Introduction to Apache Airflow

Logo of Apache Airflow (Source: Wikipedia)

By Hiren Rupchandani & Mukesh Kumar

Table of Contents

1. What is Airflow?

2. Airflow Principles

3. Airflow’s History

4. Airflow Architecture

5. Airflow’s Components

6. Working of Components

7. What’s Next

In the previous article, we gave an overview about what data pipelines are, the components that are involved and the tools that are required to build a data pipeline. This article will explore a workflow management framework — Apache Airflow. Let’s dive in…

What is Airflow?

Apache Airflow was open-sourced by Airbnb in October 2014

A formal definition of Airflow from Airbnb is as follows:

Airflow is a platform to programmatically author, schedule and monitor workflows.

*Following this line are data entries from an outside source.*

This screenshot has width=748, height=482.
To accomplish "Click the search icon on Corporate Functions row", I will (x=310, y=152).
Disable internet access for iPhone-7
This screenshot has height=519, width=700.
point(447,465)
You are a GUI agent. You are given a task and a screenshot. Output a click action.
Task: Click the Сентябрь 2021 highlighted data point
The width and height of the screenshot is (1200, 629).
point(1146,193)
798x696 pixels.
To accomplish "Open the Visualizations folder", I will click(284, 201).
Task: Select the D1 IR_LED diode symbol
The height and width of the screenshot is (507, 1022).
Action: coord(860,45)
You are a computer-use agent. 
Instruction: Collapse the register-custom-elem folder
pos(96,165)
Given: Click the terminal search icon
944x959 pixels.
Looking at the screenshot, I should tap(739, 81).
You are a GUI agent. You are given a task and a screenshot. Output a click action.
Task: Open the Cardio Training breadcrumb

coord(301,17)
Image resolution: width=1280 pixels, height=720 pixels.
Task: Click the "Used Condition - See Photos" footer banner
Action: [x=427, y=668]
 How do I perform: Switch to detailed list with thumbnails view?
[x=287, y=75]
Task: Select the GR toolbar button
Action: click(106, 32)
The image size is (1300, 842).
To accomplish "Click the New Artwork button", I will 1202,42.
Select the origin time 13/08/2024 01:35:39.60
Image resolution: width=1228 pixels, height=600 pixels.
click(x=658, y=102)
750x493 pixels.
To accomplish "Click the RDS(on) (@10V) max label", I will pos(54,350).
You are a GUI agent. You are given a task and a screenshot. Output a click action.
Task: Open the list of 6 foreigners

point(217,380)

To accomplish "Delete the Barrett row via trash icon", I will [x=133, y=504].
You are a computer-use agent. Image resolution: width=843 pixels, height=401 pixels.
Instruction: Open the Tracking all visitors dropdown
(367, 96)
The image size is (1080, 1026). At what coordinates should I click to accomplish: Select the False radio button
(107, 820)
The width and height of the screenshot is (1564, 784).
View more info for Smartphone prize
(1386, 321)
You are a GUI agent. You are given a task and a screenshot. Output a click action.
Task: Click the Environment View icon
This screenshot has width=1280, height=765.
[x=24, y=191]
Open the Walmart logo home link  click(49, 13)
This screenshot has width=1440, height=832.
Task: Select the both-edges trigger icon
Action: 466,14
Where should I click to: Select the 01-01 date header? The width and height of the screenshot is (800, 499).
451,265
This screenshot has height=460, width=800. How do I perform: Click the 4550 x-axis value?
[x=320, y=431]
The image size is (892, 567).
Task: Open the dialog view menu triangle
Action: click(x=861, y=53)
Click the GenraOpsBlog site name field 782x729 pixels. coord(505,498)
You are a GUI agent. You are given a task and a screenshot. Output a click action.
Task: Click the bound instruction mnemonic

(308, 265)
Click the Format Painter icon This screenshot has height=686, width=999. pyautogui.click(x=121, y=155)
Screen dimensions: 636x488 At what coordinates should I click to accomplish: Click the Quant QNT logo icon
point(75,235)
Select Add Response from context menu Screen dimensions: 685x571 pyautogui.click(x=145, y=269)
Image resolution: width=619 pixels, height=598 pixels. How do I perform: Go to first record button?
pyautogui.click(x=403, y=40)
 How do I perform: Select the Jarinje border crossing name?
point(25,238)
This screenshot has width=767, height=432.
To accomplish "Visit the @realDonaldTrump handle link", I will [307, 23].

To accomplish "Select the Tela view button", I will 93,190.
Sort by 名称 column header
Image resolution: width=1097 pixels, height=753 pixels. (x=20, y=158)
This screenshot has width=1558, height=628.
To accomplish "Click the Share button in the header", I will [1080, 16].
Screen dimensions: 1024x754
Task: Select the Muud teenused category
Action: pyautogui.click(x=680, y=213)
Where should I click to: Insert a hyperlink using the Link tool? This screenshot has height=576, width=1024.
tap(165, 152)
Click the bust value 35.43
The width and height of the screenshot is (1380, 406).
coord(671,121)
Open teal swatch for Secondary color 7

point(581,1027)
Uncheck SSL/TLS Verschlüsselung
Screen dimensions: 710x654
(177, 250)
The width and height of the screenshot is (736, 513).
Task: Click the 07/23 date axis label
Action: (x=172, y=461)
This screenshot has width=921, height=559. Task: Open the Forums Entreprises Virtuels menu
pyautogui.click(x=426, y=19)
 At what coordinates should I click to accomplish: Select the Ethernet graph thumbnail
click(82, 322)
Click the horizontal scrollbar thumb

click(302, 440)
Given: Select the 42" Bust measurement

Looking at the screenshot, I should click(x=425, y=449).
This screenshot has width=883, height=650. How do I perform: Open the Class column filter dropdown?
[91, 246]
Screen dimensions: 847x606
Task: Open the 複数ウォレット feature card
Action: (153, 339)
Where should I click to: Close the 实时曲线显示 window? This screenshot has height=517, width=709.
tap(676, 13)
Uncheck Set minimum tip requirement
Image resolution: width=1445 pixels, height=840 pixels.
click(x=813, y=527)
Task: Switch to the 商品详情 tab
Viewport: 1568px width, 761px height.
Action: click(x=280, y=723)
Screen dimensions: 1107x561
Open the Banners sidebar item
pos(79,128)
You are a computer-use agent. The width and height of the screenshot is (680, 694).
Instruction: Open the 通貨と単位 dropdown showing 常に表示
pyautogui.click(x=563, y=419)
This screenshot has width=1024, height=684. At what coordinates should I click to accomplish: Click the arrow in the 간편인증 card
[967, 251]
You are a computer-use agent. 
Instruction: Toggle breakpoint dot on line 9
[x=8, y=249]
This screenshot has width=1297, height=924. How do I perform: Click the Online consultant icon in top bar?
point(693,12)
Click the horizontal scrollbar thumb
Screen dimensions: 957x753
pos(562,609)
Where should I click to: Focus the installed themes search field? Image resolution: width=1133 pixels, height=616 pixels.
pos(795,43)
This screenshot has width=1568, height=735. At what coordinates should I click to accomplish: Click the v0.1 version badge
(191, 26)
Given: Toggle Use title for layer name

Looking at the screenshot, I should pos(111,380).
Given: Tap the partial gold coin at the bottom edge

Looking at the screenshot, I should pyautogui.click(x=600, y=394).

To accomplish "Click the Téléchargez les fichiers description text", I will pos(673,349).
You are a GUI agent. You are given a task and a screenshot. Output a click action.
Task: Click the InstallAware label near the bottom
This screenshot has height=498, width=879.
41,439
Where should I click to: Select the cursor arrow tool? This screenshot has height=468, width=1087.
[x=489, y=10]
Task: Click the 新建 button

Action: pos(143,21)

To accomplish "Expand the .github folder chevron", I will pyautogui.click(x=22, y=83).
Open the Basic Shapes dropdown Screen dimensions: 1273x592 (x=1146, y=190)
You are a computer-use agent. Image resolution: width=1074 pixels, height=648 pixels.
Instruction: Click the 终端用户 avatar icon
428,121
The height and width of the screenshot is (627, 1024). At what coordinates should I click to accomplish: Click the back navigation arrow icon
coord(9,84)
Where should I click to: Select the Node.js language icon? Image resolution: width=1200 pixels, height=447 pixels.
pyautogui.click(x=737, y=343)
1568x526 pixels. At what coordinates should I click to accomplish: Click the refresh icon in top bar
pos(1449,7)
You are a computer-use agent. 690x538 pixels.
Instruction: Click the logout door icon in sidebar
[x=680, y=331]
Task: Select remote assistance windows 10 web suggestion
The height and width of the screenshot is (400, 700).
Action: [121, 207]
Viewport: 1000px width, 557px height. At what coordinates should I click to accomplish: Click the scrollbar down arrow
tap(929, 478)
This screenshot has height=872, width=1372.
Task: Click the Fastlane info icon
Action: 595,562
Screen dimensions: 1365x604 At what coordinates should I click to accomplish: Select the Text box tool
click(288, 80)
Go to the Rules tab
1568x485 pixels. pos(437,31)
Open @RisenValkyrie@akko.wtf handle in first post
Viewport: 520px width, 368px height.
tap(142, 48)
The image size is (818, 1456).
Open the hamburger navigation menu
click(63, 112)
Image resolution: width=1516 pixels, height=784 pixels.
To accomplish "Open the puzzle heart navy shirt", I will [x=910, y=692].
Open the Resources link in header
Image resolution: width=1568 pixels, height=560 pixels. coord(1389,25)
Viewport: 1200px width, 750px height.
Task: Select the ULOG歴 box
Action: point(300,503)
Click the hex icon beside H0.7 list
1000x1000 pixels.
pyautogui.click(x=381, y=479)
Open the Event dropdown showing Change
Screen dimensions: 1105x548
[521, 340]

Apache Airflow is a workflow management platform open-sourced by Airbnb that manages directed acyclic graphs (DAGs) and their associated tasks. By default, Python is used as the programming language to define a pipeline’s tasks and their dependencies.

Airflow Principles

Airflow provides a rich interface to create and maintain workflows. It marks the following principles that make it stand apart from its competitors:

  • Dynamic: Pipelines can be instantiated dynamically with the help of Python programming language.
  • Scalable: Due to it’s modular architecture and the ability to orchestrate, the number of workers can be scaled (up or down) according to the user’s requirement.
  • Extensible: Airflow gives the ability to define custom operators and integrate with the third party tools such as StatsD, MySQL, etc.
  • Elegant: With the help of Jinja (a web template engine for the Python), parametrization is possible in Airflow. It also features an easy to learn user interface.

Airflow’s History

Logo of Airbnb (Source: Wikimedia)

Airbnb developed Airflow to manage their large and complex network of computational jobs. They made the project open-source in October 2014 and it became a part of Apache’s Incubator program in March 2016 before finally becoming a Top-Level Project of Apache Software Foundation in January 2019. Today it is adopted by more than 400 companies including Airbnb, Robinhood, and Twitter in their data architecture.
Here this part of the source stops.